● **TASK REQUIREMENTS**
Which lines in the records below contain the word "computer"? Copy each one.

● **Collected data**
=-=-=-=-=
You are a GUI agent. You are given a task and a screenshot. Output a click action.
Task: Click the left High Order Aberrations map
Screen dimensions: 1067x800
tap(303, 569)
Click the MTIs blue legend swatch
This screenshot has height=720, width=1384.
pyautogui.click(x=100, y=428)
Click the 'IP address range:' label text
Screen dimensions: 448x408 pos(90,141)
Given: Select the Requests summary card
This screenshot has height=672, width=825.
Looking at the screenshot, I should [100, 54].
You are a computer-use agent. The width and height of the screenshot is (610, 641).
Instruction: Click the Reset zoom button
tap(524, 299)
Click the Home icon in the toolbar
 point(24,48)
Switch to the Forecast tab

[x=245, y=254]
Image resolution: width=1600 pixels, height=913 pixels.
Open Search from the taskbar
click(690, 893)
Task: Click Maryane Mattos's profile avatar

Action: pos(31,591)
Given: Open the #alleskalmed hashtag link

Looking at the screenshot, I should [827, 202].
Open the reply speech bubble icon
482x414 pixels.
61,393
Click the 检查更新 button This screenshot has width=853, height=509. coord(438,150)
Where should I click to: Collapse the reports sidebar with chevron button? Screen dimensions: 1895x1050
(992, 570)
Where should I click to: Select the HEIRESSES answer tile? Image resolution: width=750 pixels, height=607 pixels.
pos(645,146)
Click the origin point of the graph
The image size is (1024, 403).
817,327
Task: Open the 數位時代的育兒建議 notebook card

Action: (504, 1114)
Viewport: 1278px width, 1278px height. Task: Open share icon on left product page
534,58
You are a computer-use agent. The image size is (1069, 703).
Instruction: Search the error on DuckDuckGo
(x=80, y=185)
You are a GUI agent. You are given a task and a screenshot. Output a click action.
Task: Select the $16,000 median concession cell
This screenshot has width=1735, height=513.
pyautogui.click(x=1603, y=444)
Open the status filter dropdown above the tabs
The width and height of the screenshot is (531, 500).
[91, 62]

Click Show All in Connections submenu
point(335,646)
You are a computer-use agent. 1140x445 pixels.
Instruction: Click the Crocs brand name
=-=-=-=-=
● **EXERCISE SOLUTION**
You are a computer-use agent. The width and height of the screenshot is (610, 641).
You are a computer-use agent. The image size is (1069, 703).
You are a computer-use agent. 1140x445 pixels.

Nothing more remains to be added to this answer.